16 de septiembre de 2010

ARROZ CARBONARA (IN THE BEGINNING)

arroz carbonara
Hambre, tengo hambre. Muy posiblemente fueron estas las primeras palabras de nuestros prehistóricos antecesores, en ese incierto paso de mono a hombre, que mucho me temo no tenemos aún bien terminado. Eso si nos ponemos darwinianos, porque si nos vamos a la Biblia, el primer vocabulario de Adán y Eva fijo que parecía la carta de un restaurante. Ya me imagino a dios, un poco mosca, recriminándoles que sólo pusieran nombre a las cosas de comer, solomillo, costillas y en ese plan. Oye –les diría- ponerles nombre a otras cosas, yo qué sé, a las plantas, por ejemplo. Y a Adán contestando, si es que a mi las ensaladas no me gustan. En cualquier caso, lo que está claro es que nuestra relación con la comida es muy antigua. Con la cocina ya es otra cosa, y tardó un poco más porque, con lo mal que tienen las cuevas las paredes, a los pobre neandertales no les encajaban ni de coña las cocinas de Ikea. El asunto es que cuando el hambre aparece (y digo Hambre, con mayúscula, esa que ves a los pajaritos a través de la ventana, todo líricos, y te los imaginas al horno, dando vueltas doradillos) no quieres complicarte la vida con cosas raras y sofisticadas.

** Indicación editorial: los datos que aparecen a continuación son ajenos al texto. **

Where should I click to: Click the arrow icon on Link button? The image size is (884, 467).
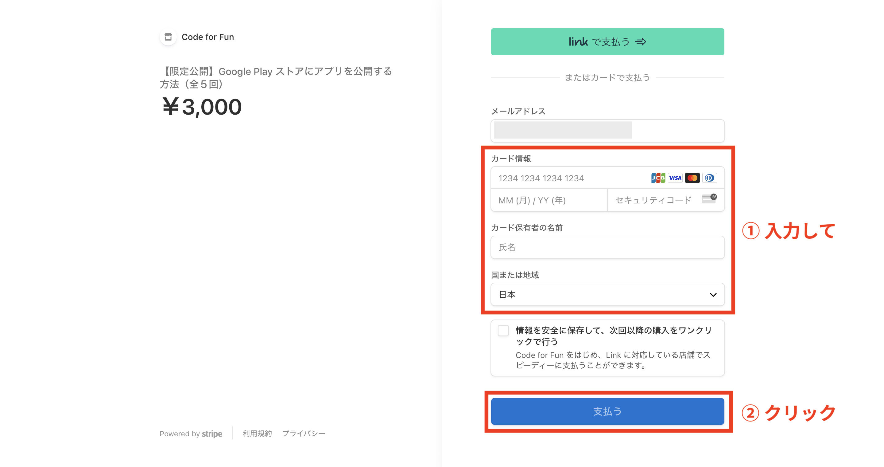point(640,42)
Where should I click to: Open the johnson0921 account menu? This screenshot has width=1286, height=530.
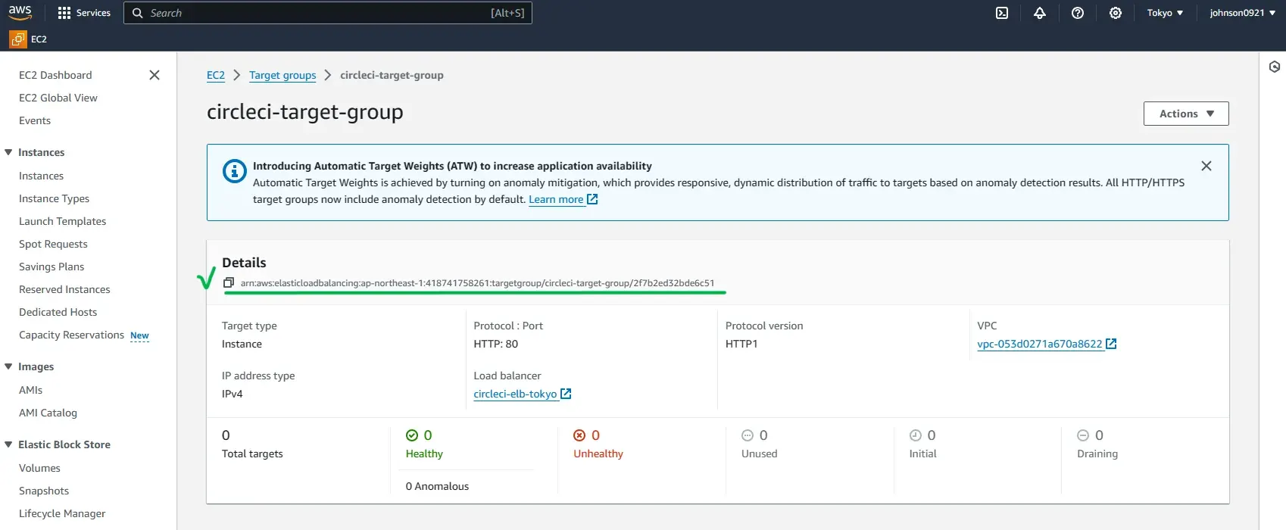1242,13
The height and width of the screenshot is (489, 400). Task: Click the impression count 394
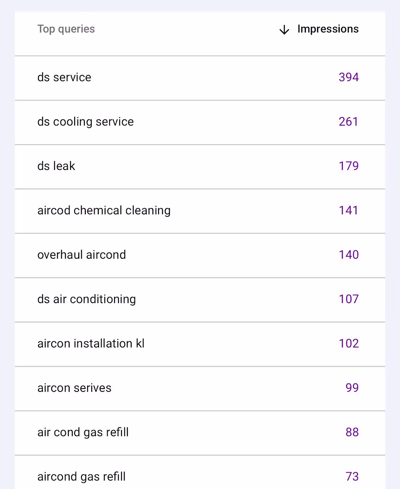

Para esos momentos de hambre primitiva, os propongo este arroz carbonara, que no puede ser más fácil, más rápido de hacer, ni estar más rico. Triunfó en las cuevas de Atapuerca, entre los neandertales más cool, y fue muy seguramente la causa de que expulsaran a Adán y Eva del Paraíso, porque por un arroz así, puede, pero ¿jugarse el Edén por comerse una manzana? Vamos, no jorobes...

Ingredientes: 2 vasitos de arroz Redondo Brillante, 6 lonchas de bacon, dos huevos, 1 lata de cebolla frita, queso rallado, sal, pimienta, orégano, aceite de oliva virgen extra.

Preparación: en una sartén con un poco de aceite, ponemos el bacon cortado en tiras a freír. Cuando esté doradillo, añadimos el contenido de la lata de cebolla frita, con un poco de sal, un poco de pimienta y orégano. Dejamos que se fría un momento y añadimos el arroz. Dejamos que se haga un poco, un par de minutos, sin dejar de remover. Añadimos los huevos batidos como para tortilla, a los que hemos añadido un poco de sal, removemos y retiramos de la sartén, para que el huevo acabe de cuajar ya sin fuego y quede más jugoso. Espolvoreamos con queso rallado al gusto y un poco más de orégano.


Nota: si queréis poner un poco de nata líquida en los huevos (cuando nadie mire o esté distraída la báscula) tampoco va a pasar nada.